Here the man in possession centrally for Napoli has five passing options arrayed at various depths of the field. Whilst the midfield line for Verona is less staggered there are two Napoli players who are positioned dangerously between the midfield and defensive lines.

With the two horizontal close passes for the man in possession, there are easy options to quickly shift the ball to change the angle of the attacking movement. In doing so they then create opportunities for passing lanes to open up through the defensive structure of the opposition.

This passing map was created by the excellent @11tegen11 using Opta data. As you can see the key connection in the final third was that between Hamsik and Insigne on the left-hand side of the field, this is a clear bias from Napoli as they look to access the final third of the field via their two key attacking players.

Napoli play through the lines

With Verona sitting in a deep block and Napoli utilising their attacking structure in the final third to create space to play through there still needed to be a method for Napoli to finally play through the lines of Verona pressure into dangerous situations.

Often we would see Napoli looking to utilise an attacking concept known simply as ‘up, back and through’ where the ball is played forward before being set back and then finally played through into the more advanced areas of the field.

Here we see Napoli originally building their attack from the defensive third of the field with Kalid Koulibaly in possession. Verona are slightly higher than we would normally have seen them in this match and immediately they see the opportunity to play through into advanced areas.

The first pass goes through the forward line to Zielinski in the midfield before it is immediately set back to Diawara, he in turn then plays the ball through again past the midfield line of pressure and finds Callejon in space in a more advanced area.

This time Napoli are in the middle third of the field looking to access the final third with the Verona midfield trying to apply pressure. With Diawara in possession, he is confident enough in possession of the ball to drill a vertical pass into the feet of Arkadiusz Milik who immediately looks to set the ball back to Marek Hamsik who is in space behind the midfield line for Verona.

Hamsik is then able to immediately play the ball through into the final third of the field finding Lorenzo Insigne in space in the wide area.


A largely satisfying first league match of the season for Sarri and Napoli, although Verona showed little to suggest that they may be able to comfortably avoid relegation this season.
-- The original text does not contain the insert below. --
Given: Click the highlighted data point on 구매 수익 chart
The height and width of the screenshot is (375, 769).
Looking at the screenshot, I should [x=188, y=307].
This expected goals graph was created by @11tegen11 using Opta data. As you can see the expected goals for the match are closer than may have been expected at 2.43 to 1.39 in Napoli’s favour. As you can see however Verona had a large increase past the 80th minute when the Napoli right back Hysaj was dismissed for a second bookable offence and Verona were able to pull a goal back.

We saw enough of Napoli going forward with the way that they build support structures and bypass lines of pressure to suggest that this will be another season that sees the side from the South of Italy challenging at the end of the season for the Scudetto.